Apesar de os automáticos terem ganhado tração nos últimos anos, o câmbio manual ainda domina. O motivo é, sobretudo, o preço.
Como na Europa, os automáticos são vistos como uma escolha premium e custam cerca de mais 80 mil rupias (aprox. 780 euros) em relação às versões manuais. Um dos carros mais populares é o Suzuki Wagon R, que, em 2024, vendeu perto de 200 mil unidades.
África do Sul: o manual ainda responde por cerca de metade
A África do Sul é um dos países fora da Europa em que o câmbio manual segue com peso relevante. Nos últimos anos, aproximadamente metade dos veículos novos vendidos saíram de fábrica com esse tipo de transmissão.
O mercado é puxado pelas versões de entrada, o que faz com que compactos e carros urbanos estejam entre os mais vendidos - e normalmente com câmbio manual como item de série.
Entre os líderes de venda, aparece o Volkswagen Polo Vivo, produzido em Kariega. Em 2024, foram emplacadas cerca de 26 mil unidades que, de fábrica, trazem motor 1,4 litro acoplado a um câmbio manual de cinco marchas.
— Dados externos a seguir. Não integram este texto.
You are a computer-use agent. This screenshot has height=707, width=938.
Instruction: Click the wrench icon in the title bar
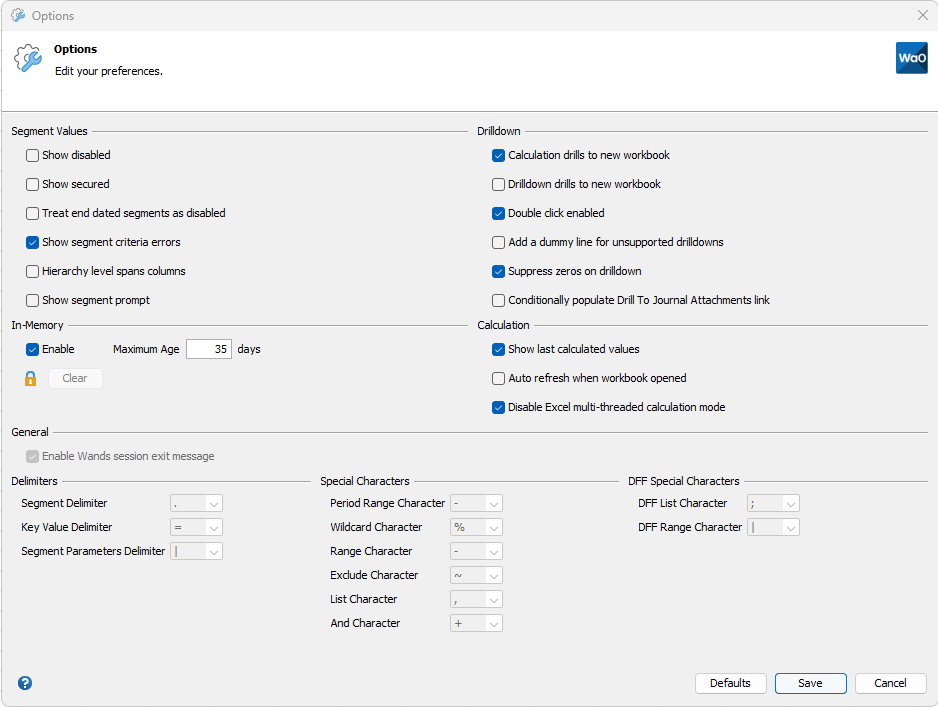tap(18, 15)
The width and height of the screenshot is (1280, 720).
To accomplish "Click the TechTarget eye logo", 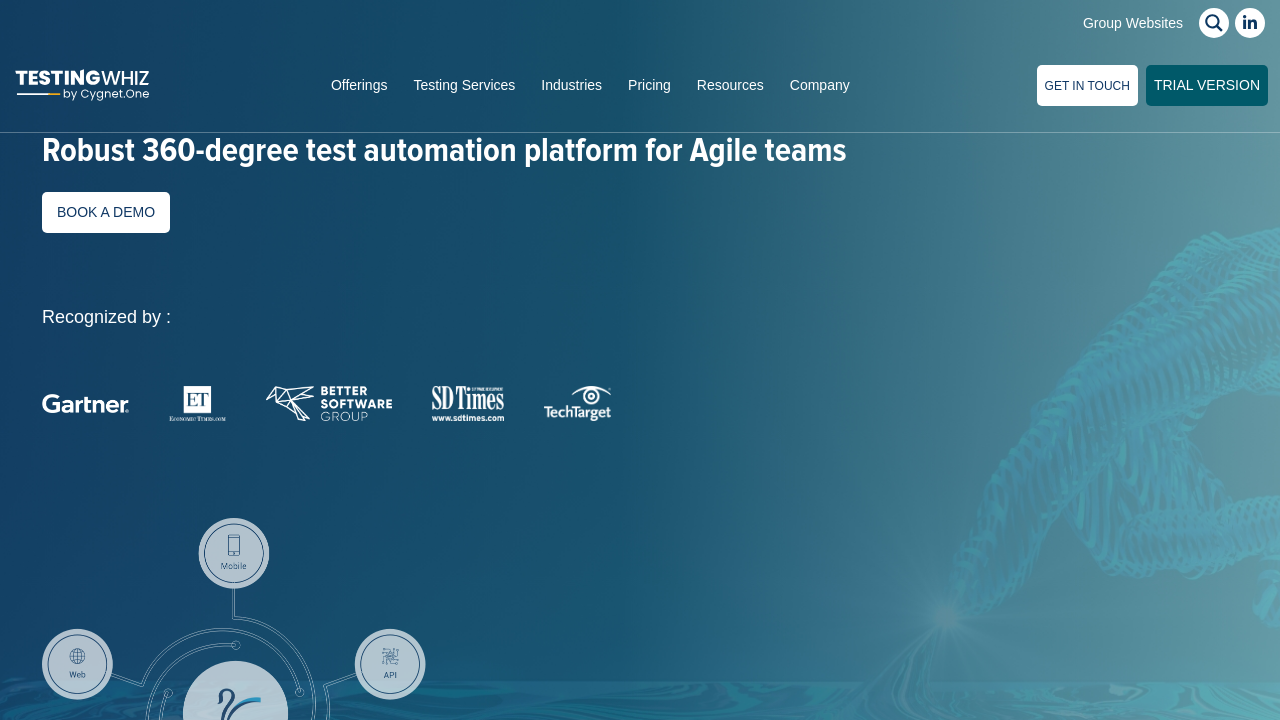I will pyautogui.click(x=578, y=403).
A ele se somam outros modelos bem-sucedidos no país, como o Suzuki Swift e o Toyota Starlet - que, na prática, não é um Starlet nem sequer um Toyota -, também oferecidos com transmissão manual.
Brasil e Argentina: mais de 60% ainda usam câmbio manual
Na América do Sul, os dois mercados em que o câmbio manual ainda domina são Brasil e Argentina, com mais de 60% dos carros em circulação equipados com esse tipo de transmissão.
Nos dois países, os modelos mais vendidos são da FIAT. Na Argentina, o líder foi o Fiat Cronos - um sedã compacto de três volumes -, enquanto no Brasil a picape Strada liderou o ranking de vendas em 2024.
E, assim como nos demais países citados acima, o preço continua sendo o fator decisivo. Por serem manuais, esses modelos tendem a ser mecanicamente mais simples e mais baratos de fabricar - o que acaba aparecendo no valor final para o consumidor.